DATA PROVIDED:

※

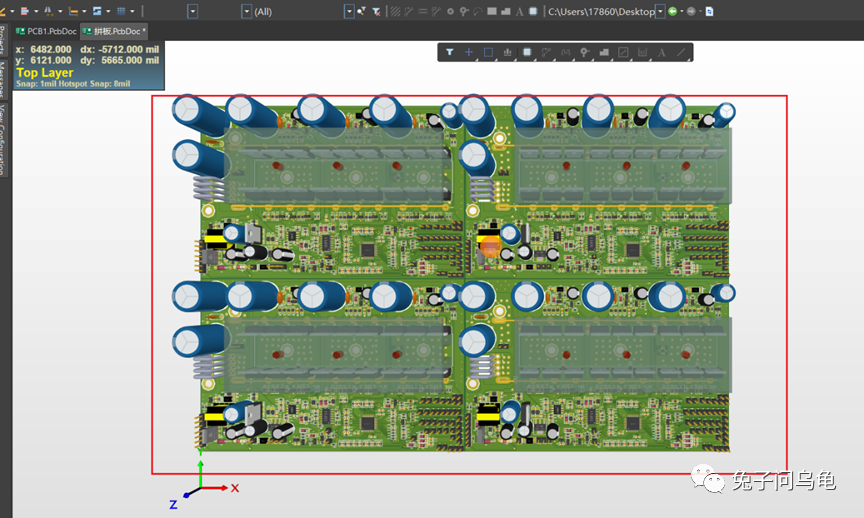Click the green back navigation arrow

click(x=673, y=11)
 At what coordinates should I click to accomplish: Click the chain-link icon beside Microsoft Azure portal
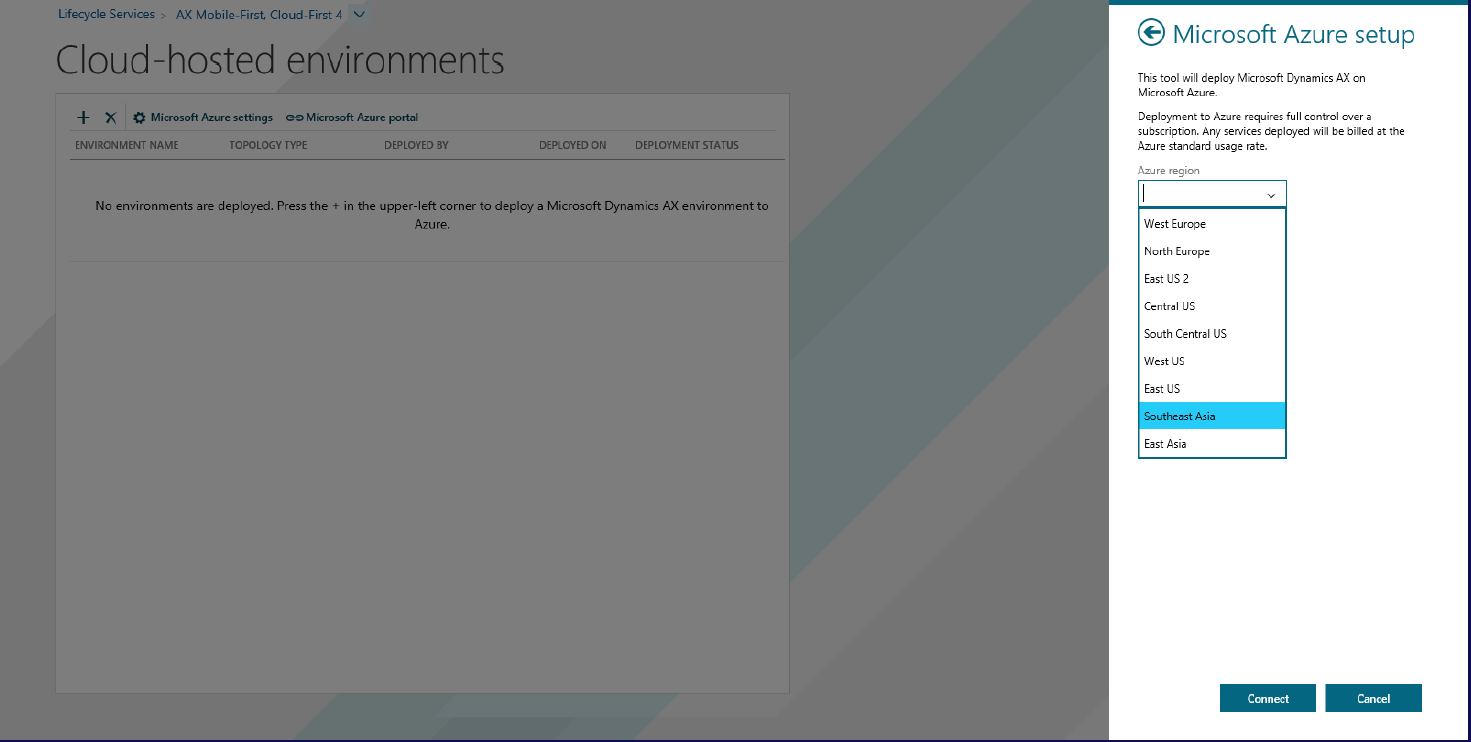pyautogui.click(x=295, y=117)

※

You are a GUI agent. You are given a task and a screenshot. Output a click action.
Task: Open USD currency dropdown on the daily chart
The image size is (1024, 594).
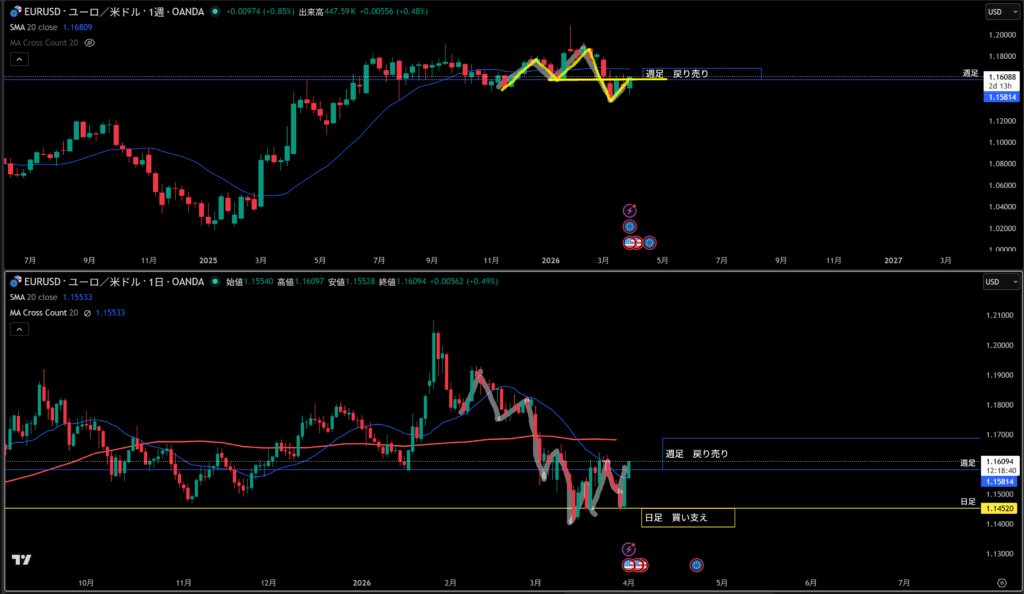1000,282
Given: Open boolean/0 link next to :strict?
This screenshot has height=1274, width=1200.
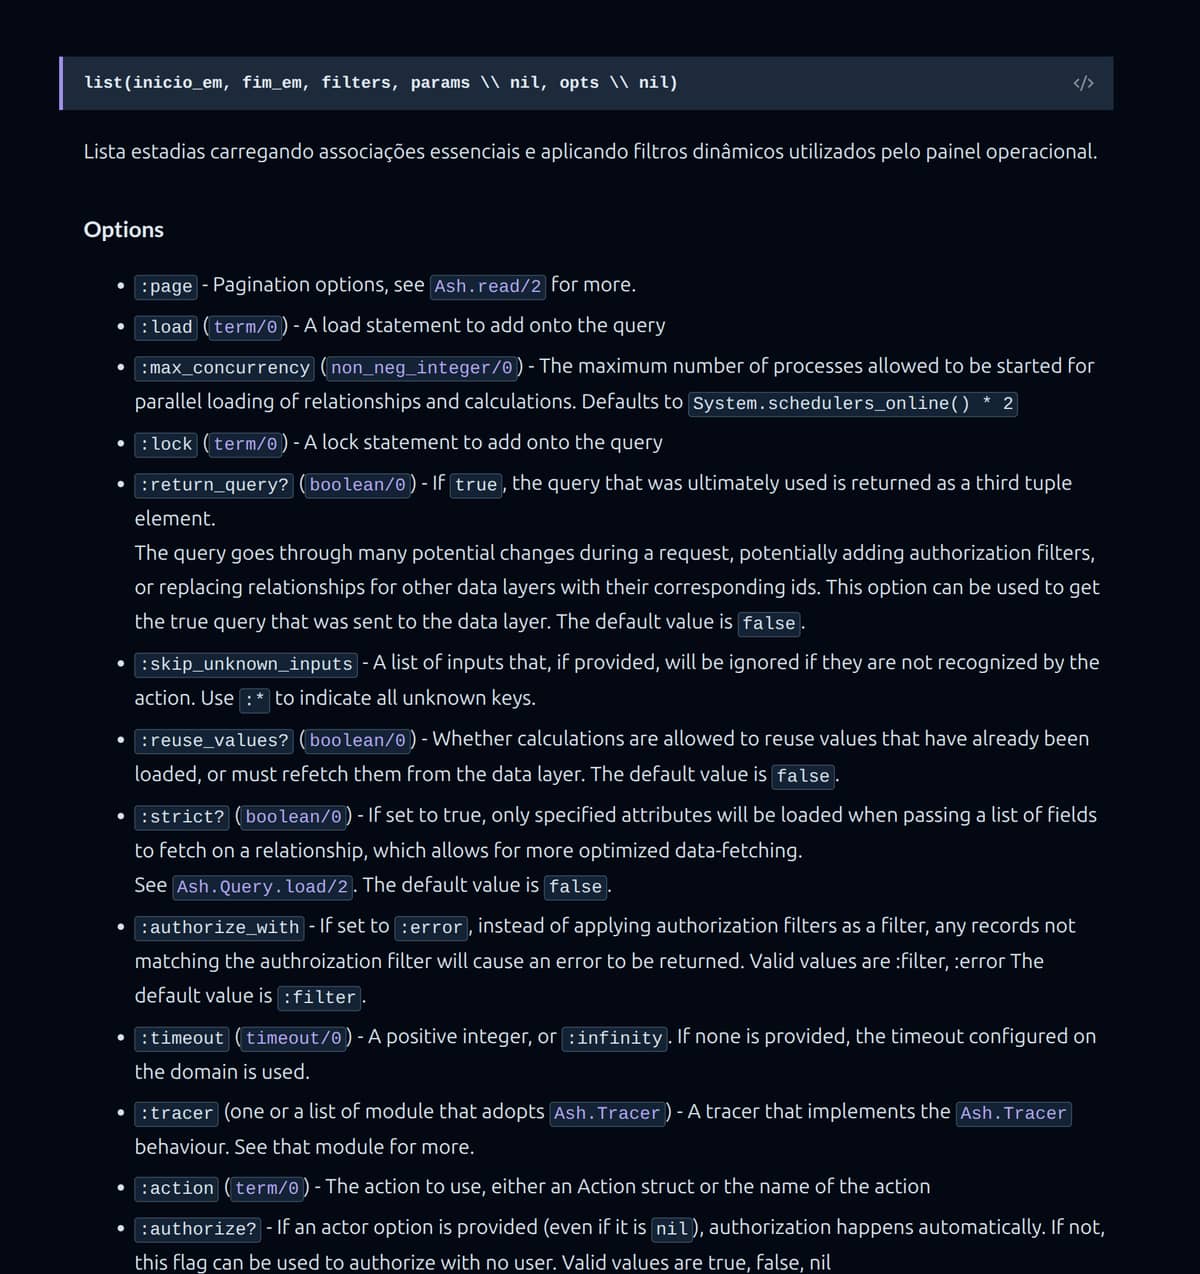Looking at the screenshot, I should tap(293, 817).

※

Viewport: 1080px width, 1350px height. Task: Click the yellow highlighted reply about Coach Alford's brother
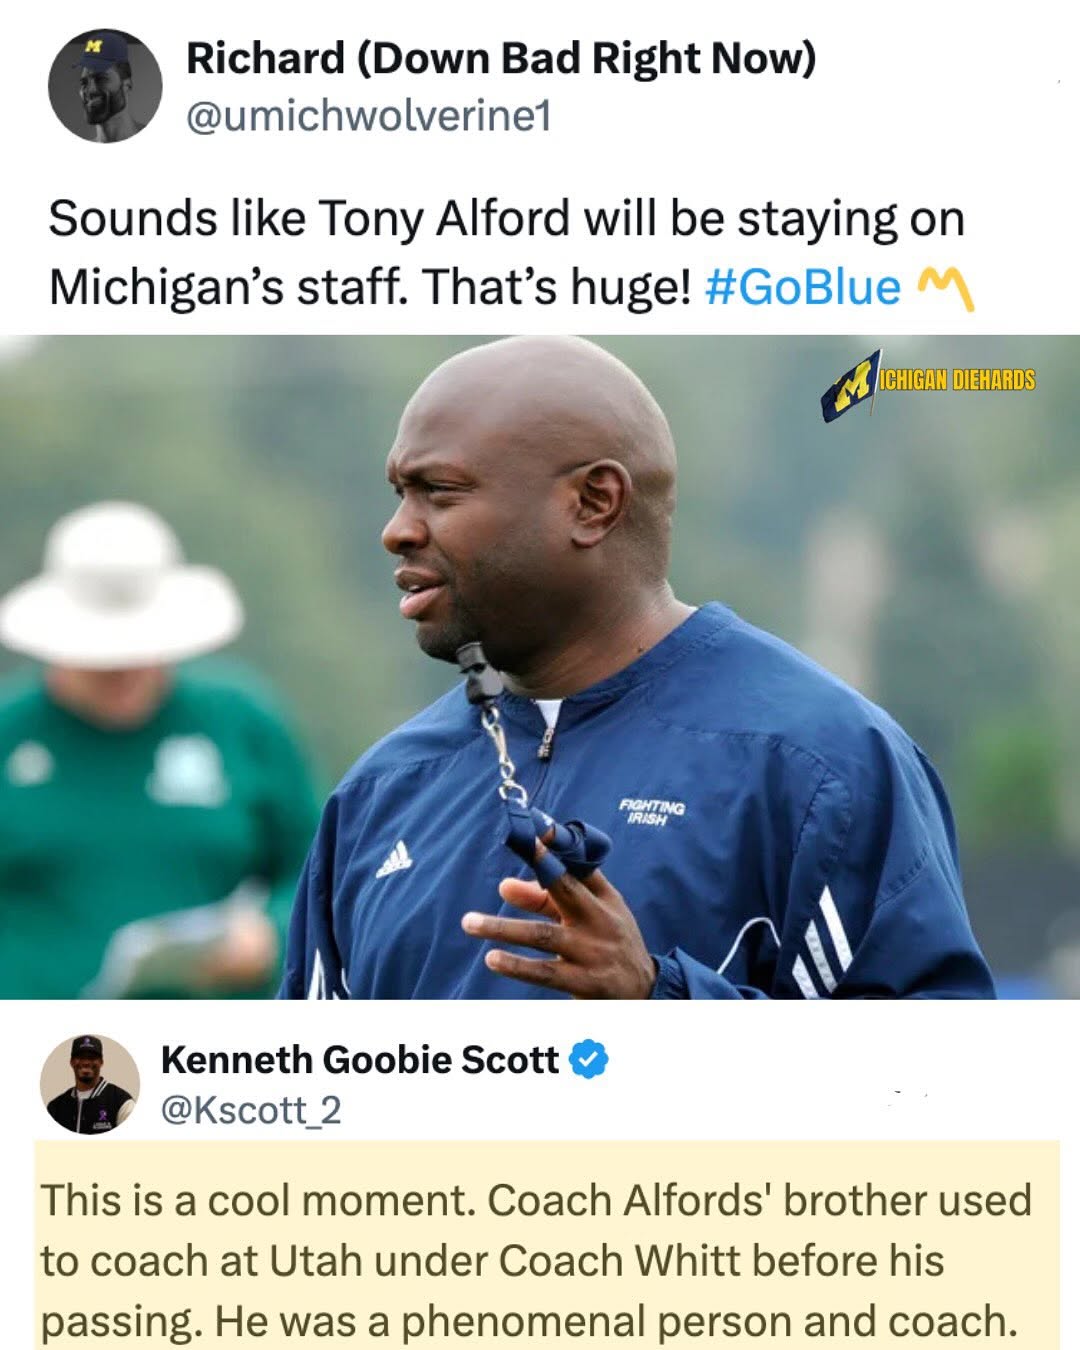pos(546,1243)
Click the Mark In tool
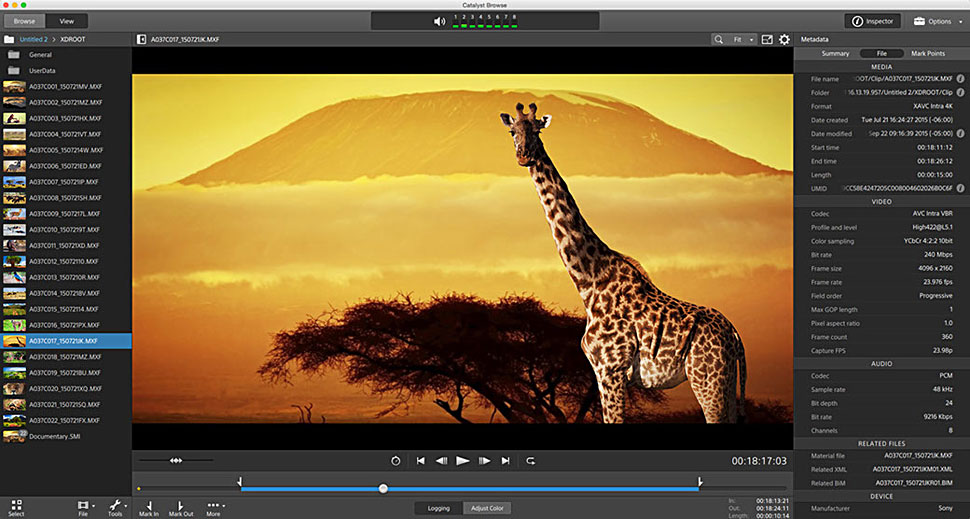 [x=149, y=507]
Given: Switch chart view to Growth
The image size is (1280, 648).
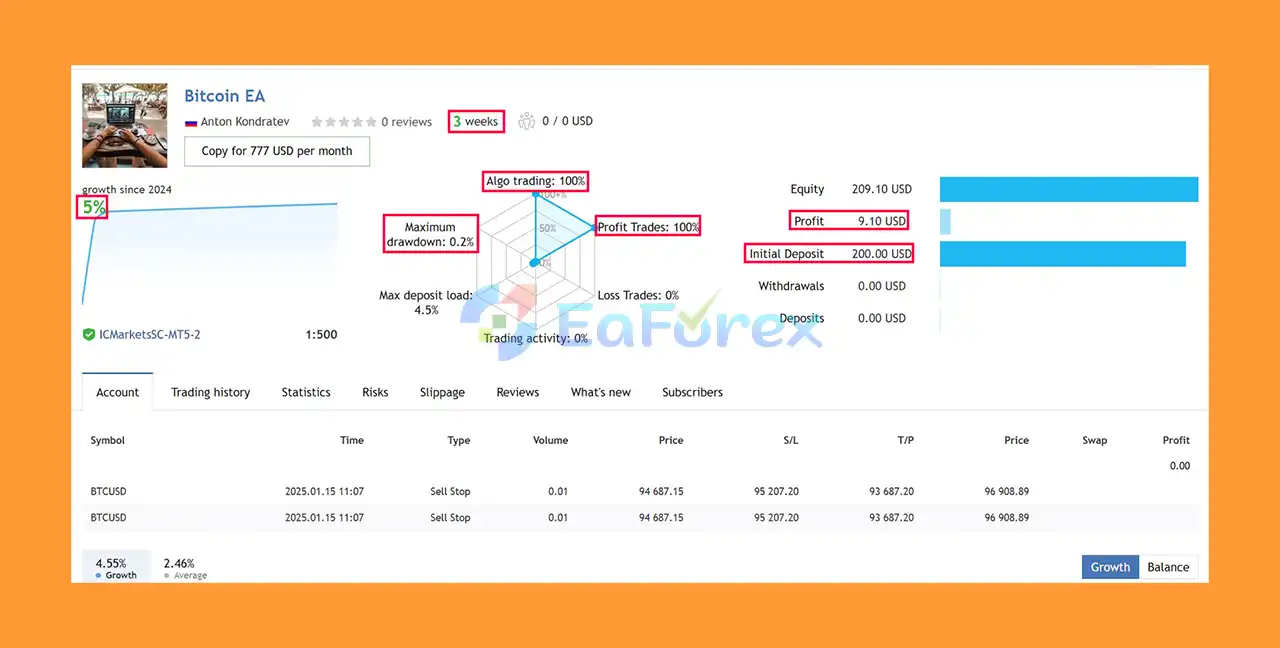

※

ACTIVITY: Return, word for word, the lines of the data above from the line with "Given: Switch chart view to Growth" through the line with "The image size is (1280, 648).", inclusive.

SOLUTION TO THE PROBLEM:
Given: Switch chart view to Growth
The image size is (1280, 648).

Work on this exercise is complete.